Two Sides, Same Coin

On the one hand, we have the ongoing investigation of Democratic fund-raising abuses in the 1996 campaign. For reasons increasingly inexplicable, Attorney General Janet Reno still refuses to name an independent counsel to unravel that tangle, despite GOP urgings.

On the other hand, we have House Republican leaders doing everything in their power to block a clear vote on legislation that could fix the underlying problem - namely, campaign-finance laws that allow unrestrained contributions.

These are not unrelated items. Since serious questions first arose concerning Clinton-Gore fund-raising practices, we've urged the fullest possible investigation.
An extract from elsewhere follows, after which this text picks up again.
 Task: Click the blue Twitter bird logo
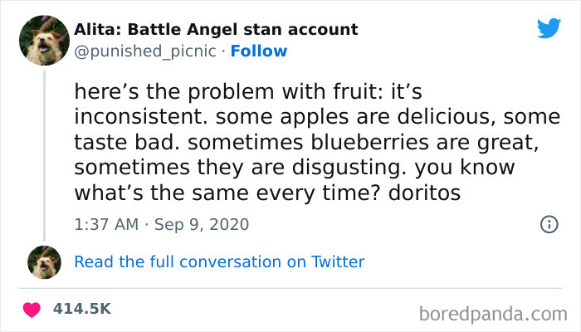tap(549, 29)
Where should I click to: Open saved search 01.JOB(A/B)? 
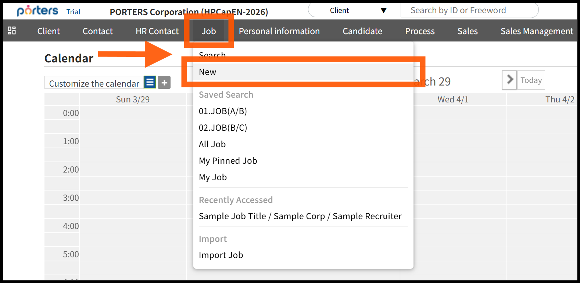[223, 111]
The all-out money quest launched by both parties during that campaign season pointed to a systemic breakdown. It wasn't surprising that rules were broken. The temptation to break them is rooted in the "soft money" loophole, which opens the way for businesses, unions, and interested individuals to contribute as much as they like, so long as it's for "party building."

Well, nothing builds a party like a big win in a presidential race, right?

If the Clinton-Gore win hinged, at least partially, on illegal fund-raising, the public has a right to know. And the only way to find out, without any taint of coverup, is through the objective agency of an independent counsel. That what's FBI Director Louis Freeh has said. And now he's joined in that view by the Justice Department lawyer appointed by Ms. Reno to head the in-house probe of the case. With these views on record, the attorney general's excuses for not acting are becoming ever flimsier.

There's nothing flimsy, however, about the House leadership's reason for blocking a bipartisan campaign-finance reform bill. Their action is set in the concrete of political self-interest. Like its now shelved counterpart in the Senate, the House bill would slam the soft-money door. Many Republicans (whose party is the reigning fund-raising champ) and Democrats have come to believe that soft money is something they can't live without in the age of media-driven campaigns. In a word, they're addicted.

It's in the country's interest to break that addiction. And a thorough investigation of the abuses of 1996, teamed with strong legislation to avoid such abuses in the future, is the way to break it.